Eğitim camiasındaki maaş adaletsizliği tartışmaları ışığında, aşağıdaki soruların Milli Eğitim Bakanlığı tarafından yanıtlanması talep edilmektedir:

  1. Şube müdürlerinin maaşlarının, öğretmen maaşlarının altında kalmasının gerekçesi nedir?
  2. MEB, görevde yükselme sonrası yaşanan gelir kaybının giderilmesi amacıyla maaş düzenlemesi planlamakta mıdır?
  3. Eğitim yöneticilerinin motivasyonunu artırmak adına sosyal haklarda (lojman, ek ödeme, izin düzenlemesi vb.) iyileştirme yapılacak mıdır?
  4. Öğretmenlik Meslek Kanunu kapsamında, yöneticilik kademelerinde ücret adaletinin sağlanmasına yönelik bir çalışma yürütülmekte midir?
  5. Şube müdürlüğü kadrolarının verimliliğini artırmak amacıyla performans temelli yeni bir kariyer sistemi planlanmakta mıdır?

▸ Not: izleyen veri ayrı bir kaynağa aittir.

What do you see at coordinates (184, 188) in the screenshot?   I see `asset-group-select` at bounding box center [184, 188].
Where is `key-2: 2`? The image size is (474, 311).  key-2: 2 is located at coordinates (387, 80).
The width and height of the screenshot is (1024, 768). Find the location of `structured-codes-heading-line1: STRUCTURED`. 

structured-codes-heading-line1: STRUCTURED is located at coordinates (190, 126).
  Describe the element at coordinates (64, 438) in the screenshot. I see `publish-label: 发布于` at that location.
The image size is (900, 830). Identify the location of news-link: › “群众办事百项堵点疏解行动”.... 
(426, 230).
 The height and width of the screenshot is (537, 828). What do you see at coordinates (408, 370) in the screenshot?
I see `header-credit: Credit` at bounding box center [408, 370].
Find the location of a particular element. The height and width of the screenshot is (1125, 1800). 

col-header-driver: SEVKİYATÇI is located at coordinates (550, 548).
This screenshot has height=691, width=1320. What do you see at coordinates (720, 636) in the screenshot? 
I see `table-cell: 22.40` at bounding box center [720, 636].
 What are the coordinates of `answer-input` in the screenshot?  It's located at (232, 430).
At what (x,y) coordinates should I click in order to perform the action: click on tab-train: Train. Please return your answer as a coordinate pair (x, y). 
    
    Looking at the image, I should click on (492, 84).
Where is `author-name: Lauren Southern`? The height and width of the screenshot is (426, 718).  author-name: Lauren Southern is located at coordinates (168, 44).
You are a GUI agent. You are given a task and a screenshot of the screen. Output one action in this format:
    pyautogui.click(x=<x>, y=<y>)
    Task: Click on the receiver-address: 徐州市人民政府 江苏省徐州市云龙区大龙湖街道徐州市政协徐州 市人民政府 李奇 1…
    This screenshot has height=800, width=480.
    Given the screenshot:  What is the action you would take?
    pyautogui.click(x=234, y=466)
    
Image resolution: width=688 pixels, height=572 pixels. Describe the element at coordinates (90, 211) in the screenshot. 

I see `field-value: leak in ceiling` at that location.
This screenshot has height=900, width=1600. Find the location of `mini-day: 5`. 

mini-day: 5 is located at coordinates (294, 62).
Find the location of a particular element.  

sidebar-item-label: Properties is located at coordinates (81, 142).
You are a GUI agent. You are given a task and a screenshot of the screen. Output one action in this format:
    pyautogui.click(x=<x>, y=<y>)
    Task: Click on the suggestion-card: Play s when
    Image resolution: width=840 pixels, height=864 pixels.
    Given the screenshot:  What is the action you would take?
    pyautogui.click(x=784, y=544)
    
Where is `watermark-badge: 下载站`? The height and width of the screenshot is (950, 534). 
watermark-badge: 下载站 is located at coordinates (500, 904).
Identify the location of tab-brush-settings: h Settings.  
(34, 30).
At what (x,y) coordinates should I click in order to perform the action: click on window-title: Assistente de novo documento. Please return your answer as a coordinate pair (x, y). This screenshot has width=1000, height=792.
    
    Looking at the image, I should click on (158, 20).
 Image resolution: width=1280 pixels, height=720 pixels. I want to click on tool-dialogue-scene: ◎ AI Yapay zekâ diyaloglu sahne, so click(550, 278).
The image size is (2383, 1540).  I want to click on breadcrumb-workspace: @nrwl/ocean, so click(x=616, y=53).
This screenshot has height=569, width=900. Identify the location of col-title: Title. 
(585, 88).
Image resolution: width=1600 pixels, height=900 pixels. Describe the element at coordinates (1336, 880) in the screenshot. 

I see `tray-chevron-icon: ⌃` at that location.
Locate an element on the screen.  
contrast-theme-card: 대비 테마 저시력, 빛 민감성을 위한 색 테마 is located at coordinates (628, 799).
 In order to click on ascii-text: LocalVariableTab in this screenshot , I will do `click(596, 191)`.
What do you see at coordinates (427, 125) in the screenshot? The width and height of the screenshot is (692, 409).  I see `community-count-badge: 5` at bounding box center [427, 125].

    Editör Yorumu | "Unvan mı, Adalet mi?"

Milli Eğitim'de şube müdürlüğü uzun yıllardır öğretmenler için bir kariyer hedefi olarak görülüyordu. Ancak tablo artık eskisi kadar net değil. Bugün öğretmenler, sınıfta emek vererek kazandıkları ek ders ücretleriyle bir şube müdüründen daha yüksek gelir elde edebiliyor. Bu durum sadece maaş farkı değil, sistemdeki adalet duygusunun da sorgulanmasına yol açıyor.

Kariyer basamaklarında ilerlemenin ödül değil, bazen yük haline geldiği bir yapıyla karşı karşıyayız. Üstelik bu tablo, genç öğretmenlerin motivasyonunu zedeliyor, liyakat sistemine olan güveni de zayıflatıyor. Eğitim gibi toplumsal önemi yüksek bir alanda, yöneticiliğin cezbedici değil caydırıcı hale gelmesi, üzerinde ciddi biçimde düşünülmesi gereken bir durum.

Eğitimde kalite yalnızca müfredatla değil, yöneticilerin motivasyonu ve adaletli bir ücret politikasıyla sağlanabilir. Artık yeni bir soruyla yüzleşme zamanı geldi:
"Eğitimde kariyer basamakları, gerçekten yükseltiyor mu, yoksa sadece unvan mı veriyor?"